I felt a kinship with that moved me to a new understanding, a different level of transformation. If shattered pottery can be made more precious when it is put back together with its cracks highlighted in gold, what about me? It gave me the courage slowly bring my brokenness from my darkness and instead, celebrate my cracks.
It was a stuttered hesitancy of acceptance. It scared me to show what I had always kept away to myself. It was all I had, all I was. What if my brokenness was found to just be an ugly mess and all who accepted my shell of fixedness found my cracks repugnant? I did what I always did in the face of the unknown. I leaned back in faith. So much had let me down in life, but never God.
I have found the light in my cracks and it is filled with self-truths, overflowing with richness and a story that allows others to know we are all broken in some way. Broken and still beautiful. Broken and still functional. Broken and still whole.
And so this transformation shines from darkness. My friendships have deepened, my relationship with God has intensified, my encounters with others no longer superficial. People respond to my broken wholeness with their own stories and together we build hope in each other.
I tell my stories to my children and grandchildren, nieces and nephews, and the world, leaving nothing unturned, no question unanswered. My hope is to pass along a legacy that urges them to embrace their brokenness. That within the embrace there is wholeness.
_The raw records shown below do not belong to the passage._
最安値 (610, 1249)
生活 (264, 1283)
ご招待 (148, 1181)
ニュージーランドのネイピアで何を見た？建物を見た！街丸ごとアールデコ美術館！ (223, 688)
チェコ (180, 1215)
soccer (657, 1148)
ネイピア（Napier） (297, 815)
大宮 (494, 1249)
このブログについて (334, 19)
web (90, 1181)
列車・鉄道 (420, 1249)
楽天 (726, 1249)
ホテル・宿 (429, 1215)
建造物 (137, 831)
I want them to look for the light in their cracks, fill the cracks with the gold of healing and revel in the beauty of their story, never doubting that the truth and our faith will always be our safest haven.
I am all that I am, without apology. My cracks are filled with the gold of genuine acceptance and the light that streams through fills me with the strength of wholeness. May be we all be blessed with the light that shines through our cracks and the golden joinery of our brokenness.